## Aim of the exercise
Answer these questions from the SIE overview page:
1. What three primitives does SIE expose?
2. Which page does the table list for migrating from OpenAI?
3. What is checked in CI for every model?

What is SIE?
SIE is an inference server for small models (85+ supported). It exposes three primitives: encode (text and images to vectors), score (query-document relevance), and extract (entities and structure).
Start with the Quickstart to get your first vectors in 2 minutes. The API Reference and SDK Reference cover the full interface.
Get Started
Section titled “Get Started”| I want to… | Go to |
|---|---|
| Embed text or images | Encode Overview |
| Rerank search results | Score Overview |
| Extract entities | Extract Overview |
| Choose the right model | Model Selection Guide |
| See all 85+ models | Model Catalog |
| Deploy to production | Deployment Overview |
| Migrate from OpenAI | Integrations |
| Use LangChain / LlamaIndex | Integrations |
Why SIE Exists
Section titled “Why SIE Exists”LLM inference tools optimize for one large model across multiple GPUs. Small model inference is the opposite problem. You run many models (encoders, rerankers, extractors) on one GPU with fast switching.
What makes SIE different:
-
Compute engine abstraction. SIE wraps PyTorch, SGLang, and Flash Attention behind three primitives. The server picks the best engine per model automatically.
-
Multi-model GPU sharing. Load many models on one GPU with LRU eviction. One server instance serves any model at query time.
-
Laptop to cloud. Same codebase runs locally and in production Kubernetes.
-
Validated correctness. Every model has quality and latency targets checked in CI.

Saved entries
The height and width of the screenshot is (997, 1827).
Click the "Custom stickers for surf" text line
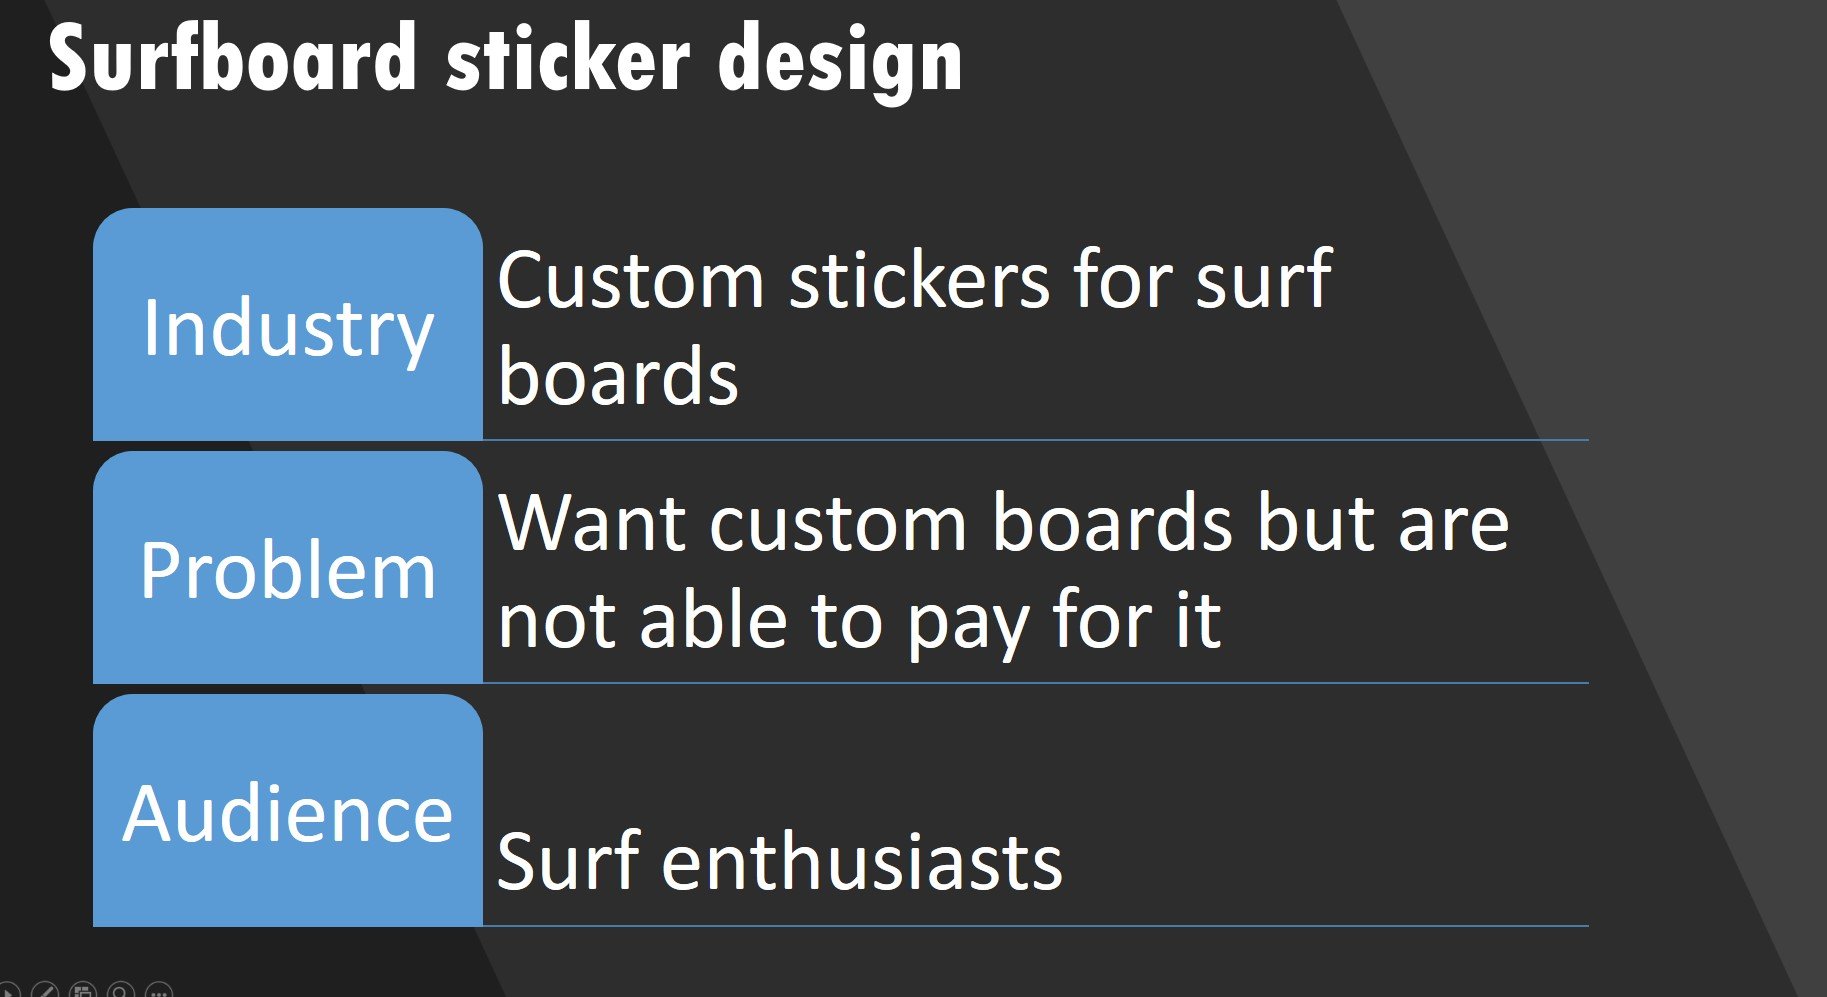pyautogui.click(x=914, y=280)
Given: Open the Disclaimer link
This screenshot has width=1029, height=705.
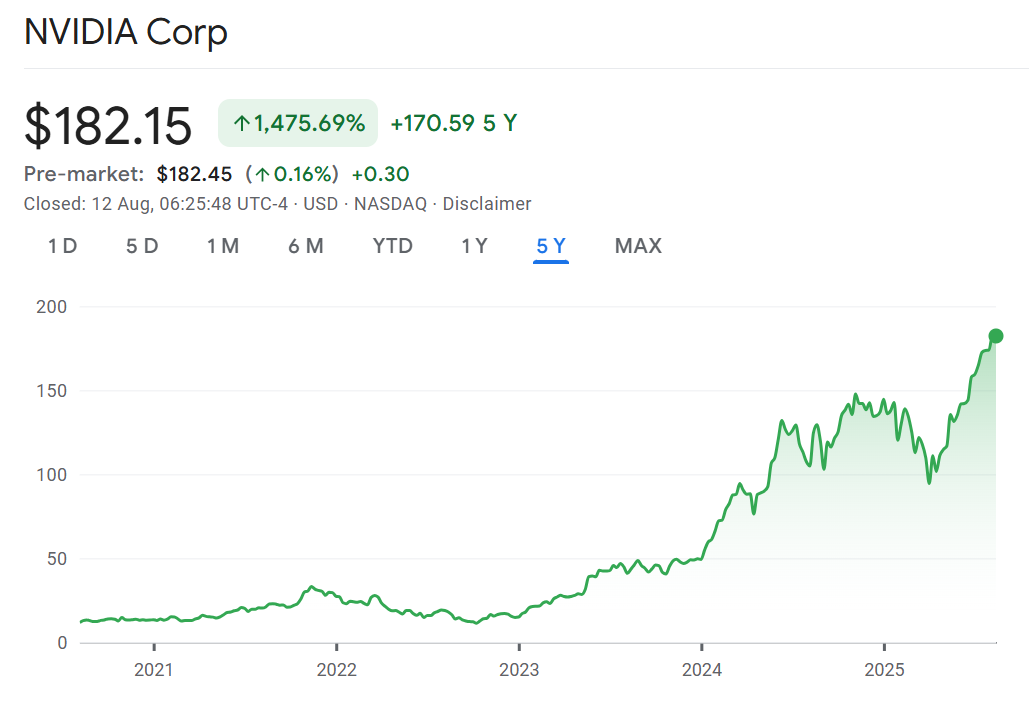Looking at the screenshot, I should (487, 204).
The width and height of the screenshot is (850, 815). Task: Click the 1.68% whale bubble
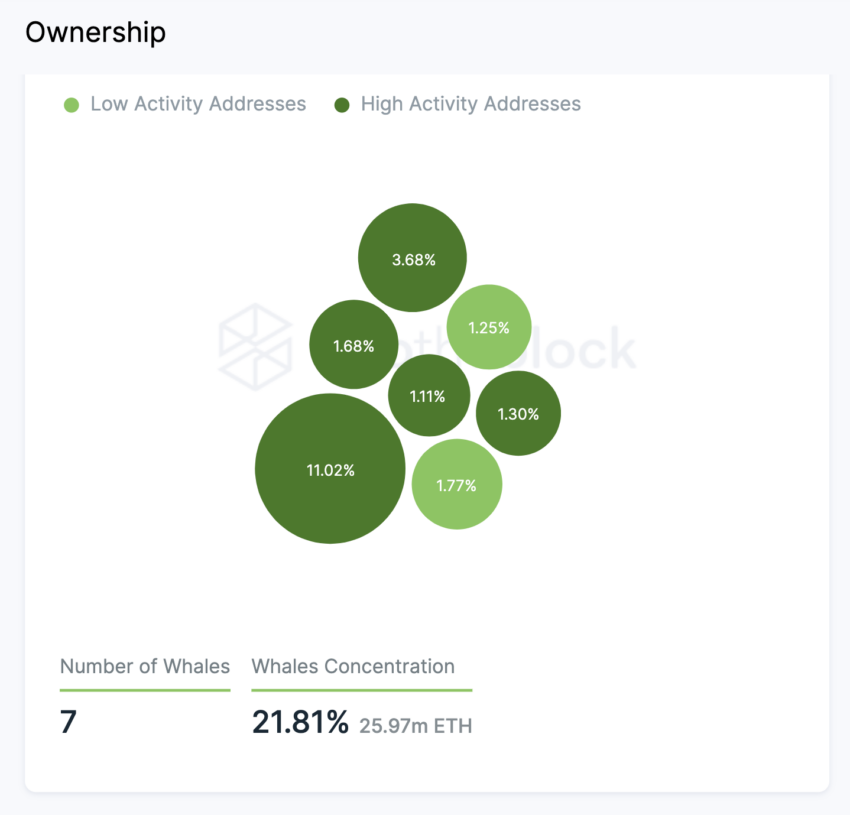[354, 344]
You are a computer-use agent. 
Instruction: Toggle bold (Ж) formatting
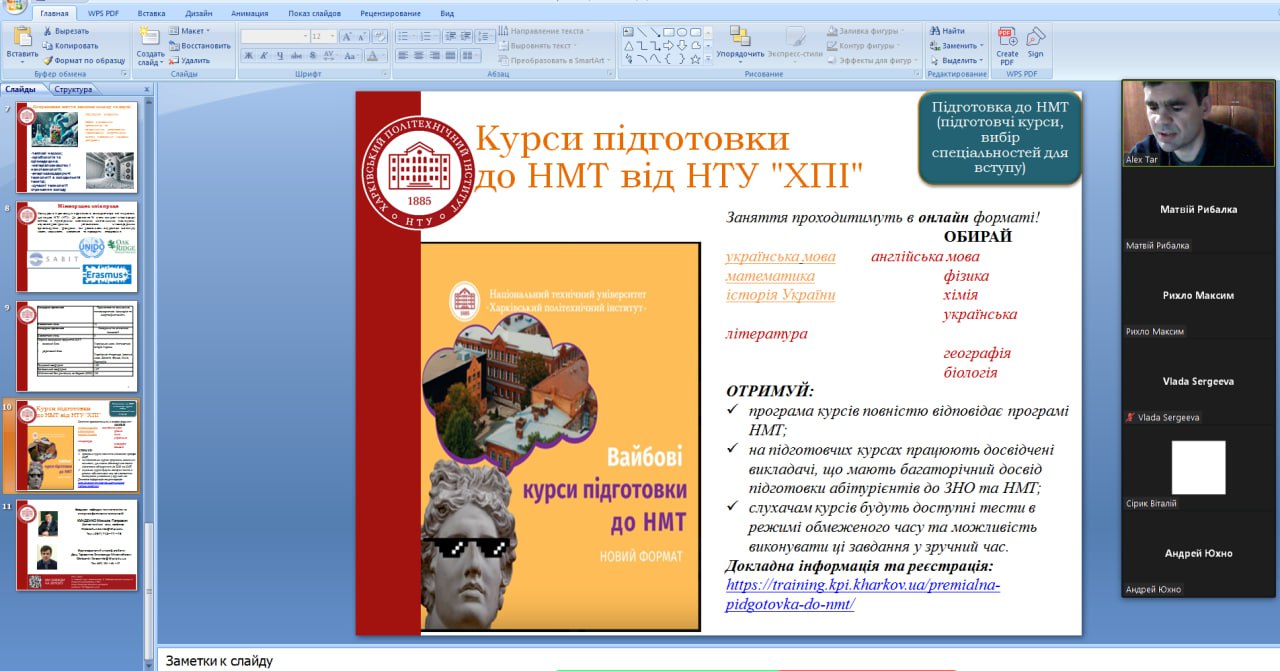click(x=250, y=56)
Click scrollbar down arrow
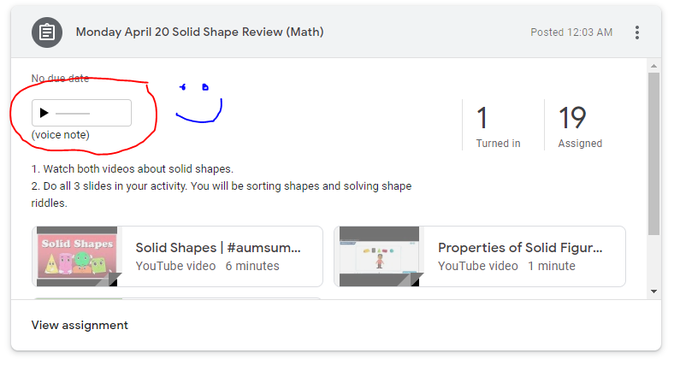 [x=654, y=291]
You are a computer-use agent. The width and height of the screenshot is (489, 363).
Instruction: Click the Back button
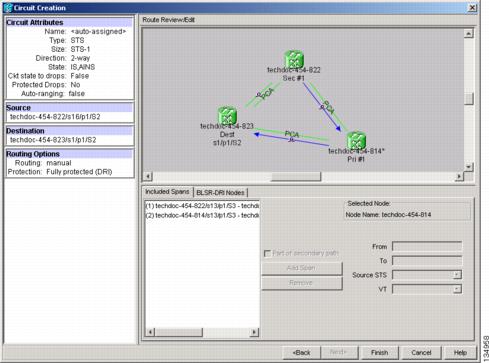[301, 352]
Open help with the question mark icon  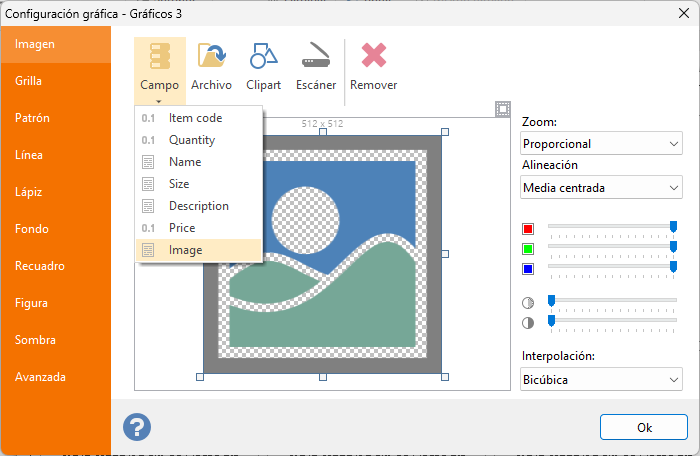137,427
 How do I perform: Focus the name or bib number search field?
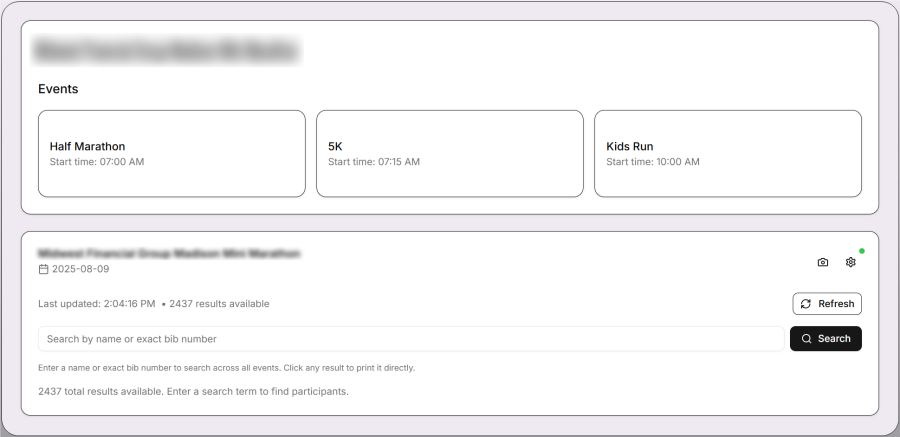[410, 339]
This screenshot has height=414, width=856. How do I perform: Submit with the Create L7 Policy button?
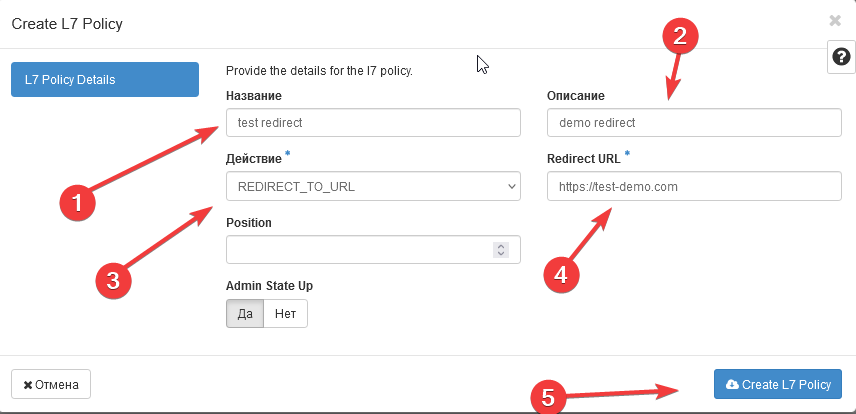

## Written solution
1. Encode, score, and extract.
2. Integrations.
3. Quality and latency targets.